Side note: Oiling my bike baskets worked almost too well. Now the basket I keep open while riding (I put my lock in it, don't have a bracket) tends to have the bottom jiggle up and catch on a higher rung. At least the other one doesn't spontaneously open. And all I did was dab canola oil around all the hinges with my fingers.

***

After getting my final Hep B shot yesterday, I decided to bike out to Belmont. The immediate challenge is that the bike path to Belmont has been closed for the past two years and is still closed -- apparently not because the area is too corrupt to renovate a bike lane but because it's an adjunct to an intense wetlands project next to it. But there's a detour marked on CambridgePark Drive. That's not too bad -- low traffic, though dusty due to yet more construction. Then I mis-read a sign and headed to the end of a parking lot (getting worryingly sprayed with something en route); heading back and seeing a runner emerge showed me where the actual entrance was, to a decent paved path paralleling the work. No shade, no traffic, sound of bullfrogs.

It ends at a random spot in Belmont, though. Another runner I asked said I had my choice of how to get run over, but the southern path wasn't too bad. The "bike lane" apparently indicated is possibly narrower than my bike and I stayed on the sidewalk, but it soon connects to a road between a lake and high school, nice enough. Then to Concord, with a real bike lane, in the door zone, and I thought of thoughtless teenagers opening doors to boot, but I wasn't going that fast.

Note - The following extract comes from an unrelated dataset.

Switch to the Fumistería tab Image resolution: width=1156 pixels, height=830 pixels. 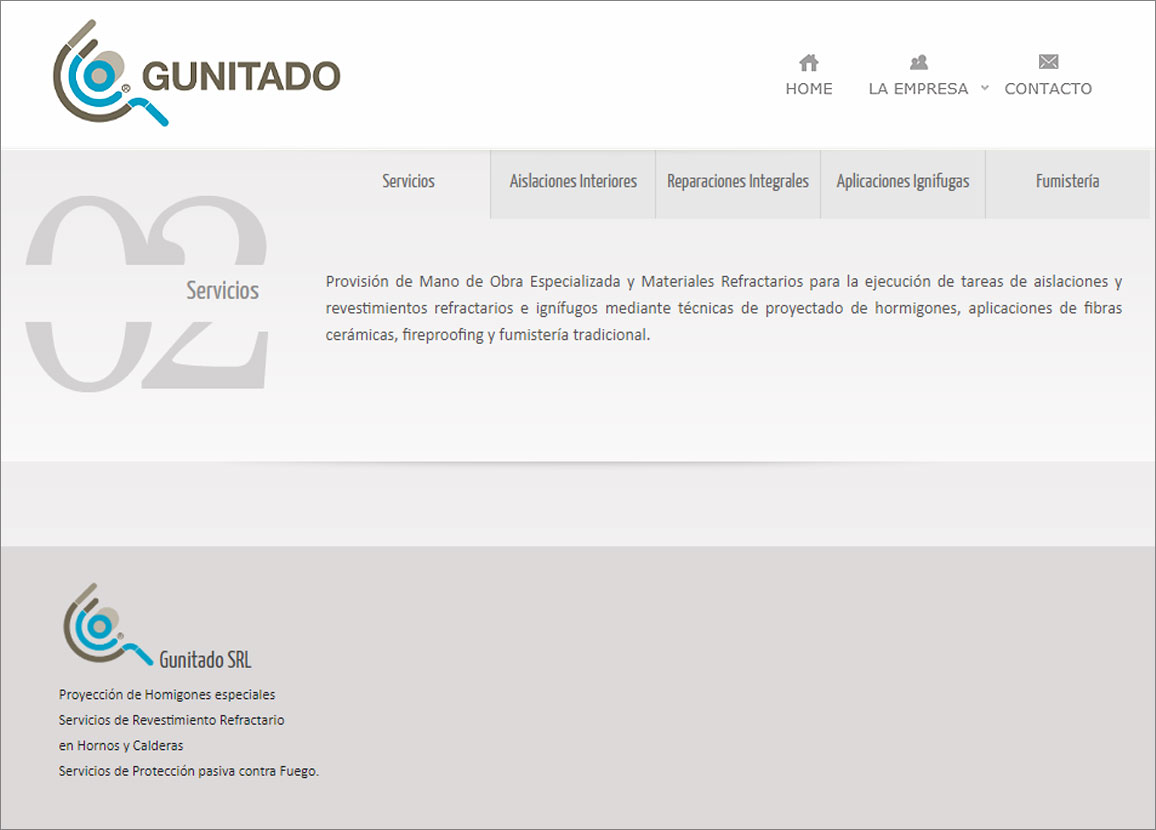[1067, 182]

Belmont Center looked to be a couple of blocks long. I stopped in a Bruegger's and was given free bagels, bought some milk, and observed signs of free-range parenting in the form of a couple of 7-10 year old girls on their own, who left on their own too. A pair of high school girls provided some entertainment when I overheard "They mostly speak French in Africa... there are places in Canada that only speak French."

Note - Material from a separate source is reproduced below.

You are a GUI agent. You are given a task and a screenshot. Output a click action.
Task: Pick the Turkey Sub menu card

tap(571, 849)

But really, I ran out of center damn fast. Someone I know who lived there confirmed it's not very exciting; Belmont's for good schools and family-friendliness and being on the end of bus lines or in biking range of Harvard. Thus the title of the post; it's closer than Watertown or Waltham but has rather less of interest.

Except! When I moved on and tried the northern route back to the bike path, I found myself on wide flat roads with hardly any traffic. So a decent place to just cruise around on bike. I wondered if people go there to learn how to handle a car, the way I was taken to Daly City from San Francisco.

I really need a more comfortable seat or something.